10 March 2020

There will be blood

EMMA.

Crit
Title typography [sic]; see, it's a period film . . . OK, forgive them; the picture itself is much cleverer.

Anya Taylor-Joy is a perfect Austen heroine, and her Emma is perfectly dreadful, throughout the first several reels but especially at one dreadfullest moment; don't worry: you'll know it when you see it. Everyone does, even the dreadful one herself.

Brave of screenwriter Eleanor Catton and director Autumn de Wilde (and of Taylor-Joy herself) to turn moral ugliness to 11, but of course they still can't hide the inevitability of Emma + Knightly (Johnny Flynn). Oops, spoiler. But then you've read the book.

04 March 2020

Now you don't

The Invisible Man

Crit
Gee, whilikers, what a well-made scary! What has this Leigh Whannell done before? Uh, a buttload of Saw flicks and nothing I'd seen. Nonetheless, a masterpiece of tease and terror, shot with an eye both atmospheric and narrative, a score that underpins the belly swoops, and a star, Elisabeth Moss, we've seen terrorized before, but not this way. And no, I'm not gonna say a word about the plot. Just see it. Get it? SEE it?

  • Only notable trailer is notable only because the film is cowritten by Jordan Peele: Candyman.

03 March 2020

The same old story


Premature

Crit
Nothing in this story of young love that we haven't seen before, nothing very dramatic except to the extent that young love is the quintessence of drama, but it all feels fresh, and yes, that's partly because the film is set on and around 145th Street and populated not by the pretty white people we're accustomed to seeing young and in love the screen but by pretty brown people who stake a hungry claim to that screen. Quotidian colorblind heartbreak, cowritten and directed by Rashaad Ernesto Green.


Ordinary Love

Crit
Likewise, nothing here we haven't seen before: cancer as it affects not just one body but the body that is couplehood.

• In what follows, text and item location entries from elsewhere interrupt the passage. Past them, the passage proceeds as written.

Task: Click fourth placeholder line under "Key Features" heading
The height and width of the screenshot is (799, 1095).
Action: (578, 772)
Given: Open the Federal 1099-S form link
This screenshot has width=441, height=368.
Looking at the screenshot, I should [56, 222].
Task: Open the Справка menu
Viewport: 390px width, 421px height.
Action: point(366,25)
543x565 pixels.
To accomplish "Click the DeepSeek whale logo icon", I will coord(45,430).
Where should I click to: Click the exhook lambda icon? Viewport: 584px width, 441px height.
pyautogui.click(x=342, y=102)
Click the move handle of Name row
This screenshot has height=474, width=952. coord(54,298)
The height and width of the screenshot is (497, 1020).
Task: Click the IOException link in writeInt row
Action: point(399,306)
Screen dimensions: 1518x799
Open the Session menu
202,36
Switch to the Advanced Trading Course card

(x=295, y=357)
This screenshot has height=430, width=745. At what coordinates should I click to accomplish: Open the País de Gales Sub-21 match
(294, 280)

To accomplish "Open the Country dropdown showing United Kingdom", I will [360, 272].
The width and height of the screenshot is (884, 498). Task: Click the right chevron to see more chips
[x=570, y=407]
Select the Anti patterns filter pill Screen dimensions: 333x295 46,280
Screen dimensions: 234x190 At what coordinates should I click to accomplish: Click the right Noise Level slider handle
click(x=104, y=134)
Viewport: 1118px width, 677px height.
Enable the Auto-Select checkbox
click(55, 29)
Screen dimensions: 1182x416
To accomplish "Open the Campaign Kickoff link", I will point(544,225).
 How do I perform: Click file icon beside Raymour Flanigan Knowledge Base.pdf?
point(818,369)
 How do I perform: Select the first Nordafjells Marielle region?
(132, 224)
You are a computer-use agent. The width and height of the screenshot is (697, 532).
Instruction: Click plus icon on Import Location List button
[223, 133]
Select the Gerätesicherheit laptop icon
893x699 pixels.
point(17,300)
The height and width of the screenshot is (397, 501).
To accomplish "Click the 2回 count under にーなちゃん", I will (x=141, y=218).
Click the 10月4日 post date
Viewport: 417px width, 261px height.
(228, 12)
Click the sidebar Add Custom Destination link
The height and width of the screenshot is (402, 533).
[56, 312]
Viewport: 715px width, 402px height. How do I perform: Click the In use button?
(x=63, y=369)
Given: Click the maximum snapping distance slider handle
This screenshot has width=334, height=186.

And the sharp writing (by Owen McCafferty) is  sometimes too sharp to be contextually believable. But Lesley Manville and Liam Neeson sell it, and raise it. But what kept distracting me was: where in Northern Ireland is this set?
  • Trailer for Military Wives: Kristin Scott Thomas and Sharon Horgan, but it looks like a clichéfest.

01 March 2020

Should never have taken the very best

Once Were Brothers: Robbie Robertson and The Band

Crit
Get this straight: nothing was Robbie's fault. It was all those secondary guys in the (The) band (Band), especially crazy paranoid junkie Levon.

I have no idea what the truth is. This is a truth, certainly; certainly there are others. But this truth is emphatically Robbie Robertson's, with the other talking heads confirming it or providing easily dismissed (or ignored) countertestimony. Which, OK, fine: it pretends to nothing else, and for someone who has enjoyed the music without getting much into the mythology, it's a chance to hear some of the former and get a one-facet primer on the latter. Fair enough. But don't try to tell that to my Levon-loving friends.